What you are asked to do:
Echo the lines of the listing verbatim, starting at the line that contains "Use the hearthstone icon below the map" and ending at the line that contains "pos(331,424)".

===== Data provided

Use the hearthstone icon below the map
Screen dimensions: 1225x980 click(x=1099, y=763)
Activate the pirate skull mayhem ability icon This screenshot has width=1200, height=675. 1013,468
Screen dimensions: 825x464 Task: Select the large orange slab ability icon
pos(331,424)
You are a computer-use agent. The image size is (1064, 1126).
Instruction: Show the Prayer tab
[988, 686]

==========
===== Data provided

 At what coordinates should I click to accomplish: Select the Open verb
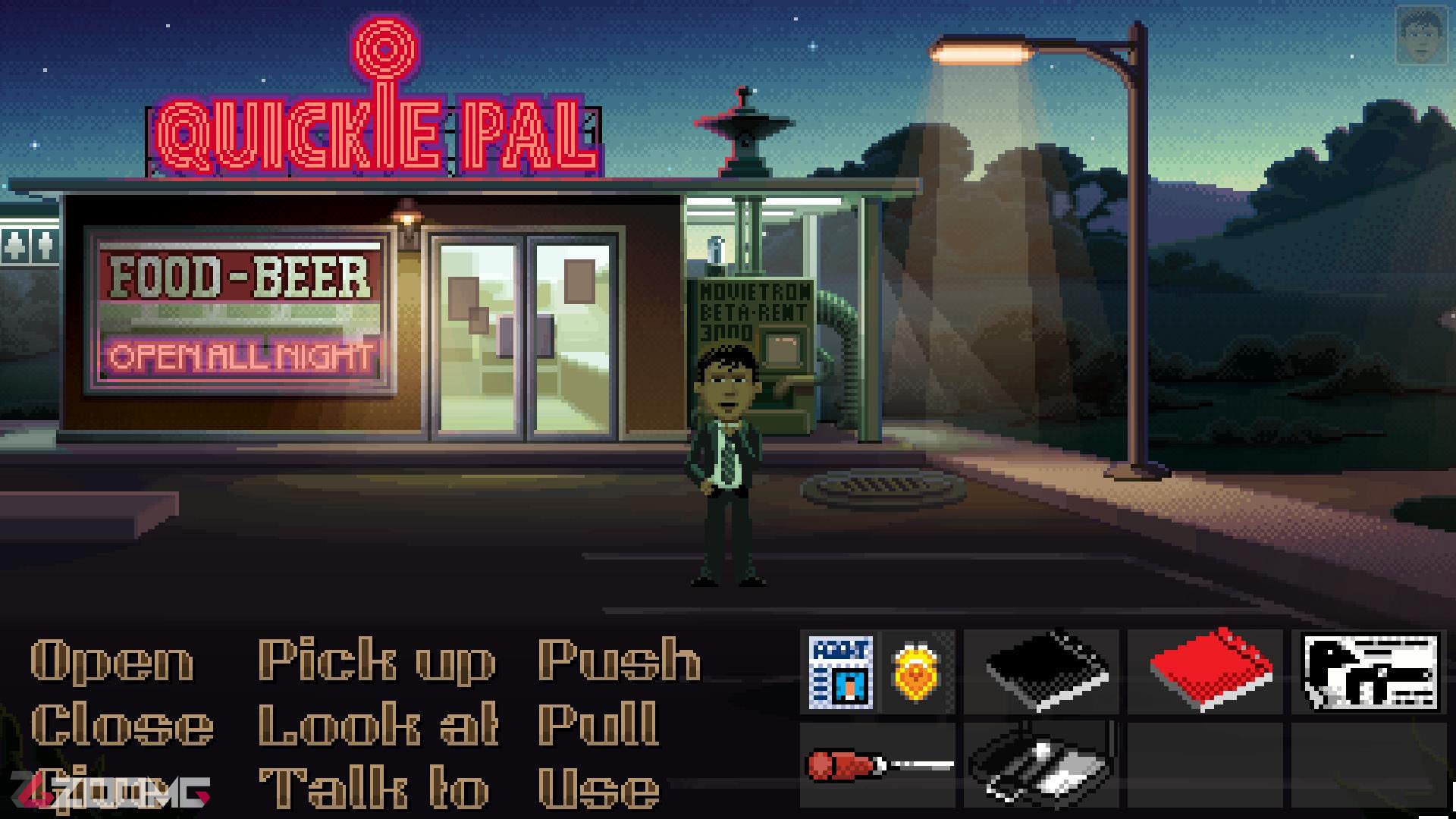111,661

==========
===== Data provided

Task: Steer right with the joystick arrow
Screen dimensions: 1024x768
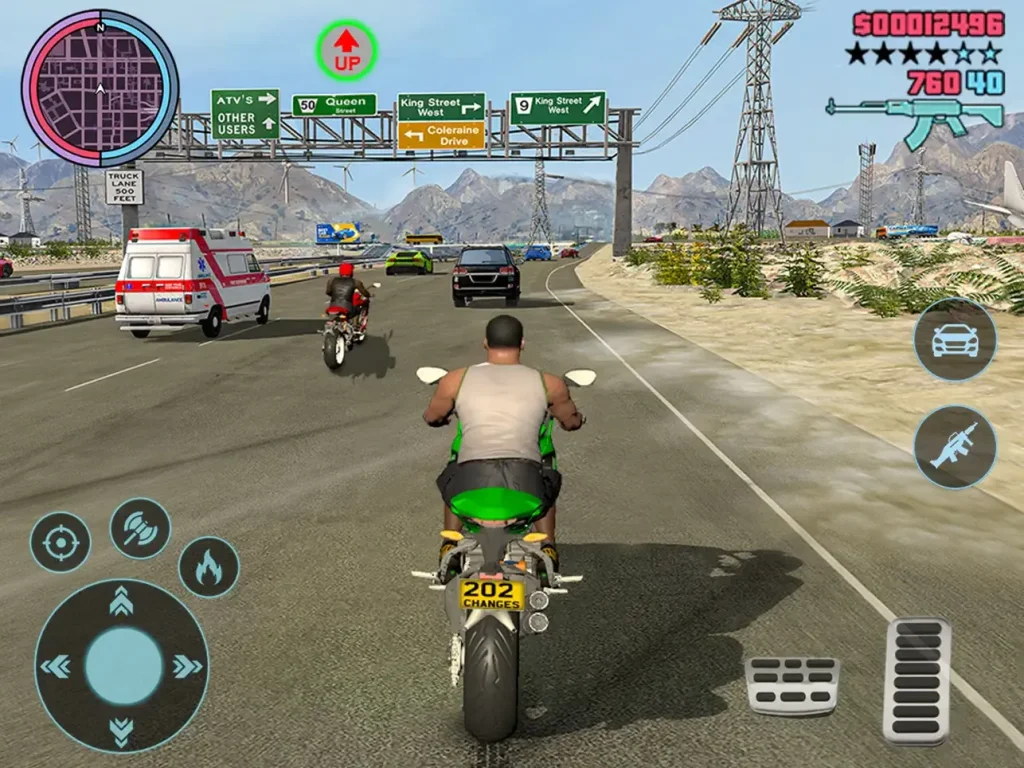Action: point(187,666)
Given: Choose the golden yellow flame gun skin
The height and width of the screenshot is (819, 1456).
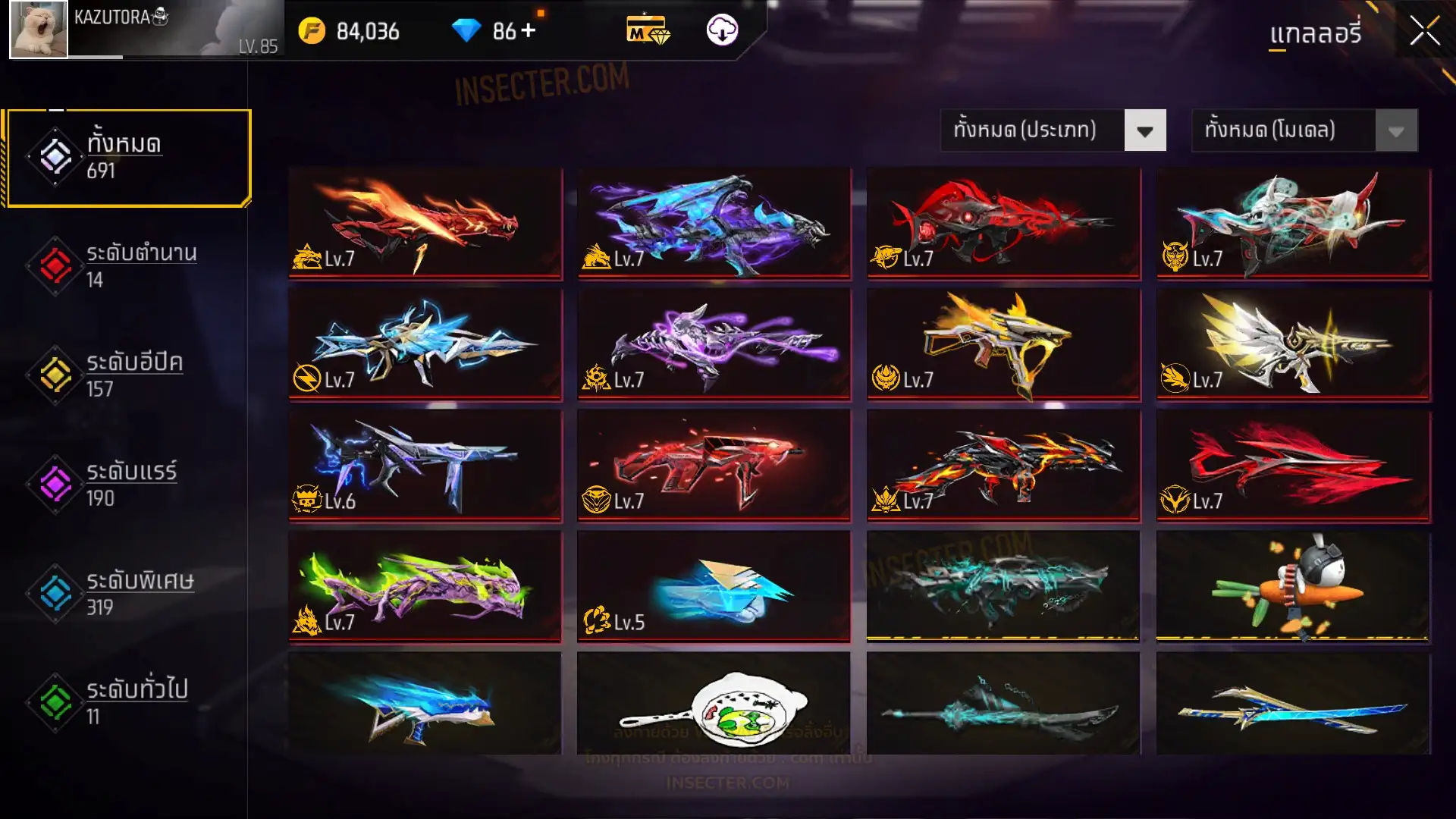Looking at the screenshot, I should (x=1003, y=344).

==========

Complete answer:
Use the hearthstone icon below the map
Screen dimensions: 1225x980 click(x=1099, y=763)
Activate the pirate skull mayhem ability icon This screenshot has width=1200, height=675. 1013,468
Screen dimensions: 825x464 Task: Select the large orange slab ability icon
pos(331,424)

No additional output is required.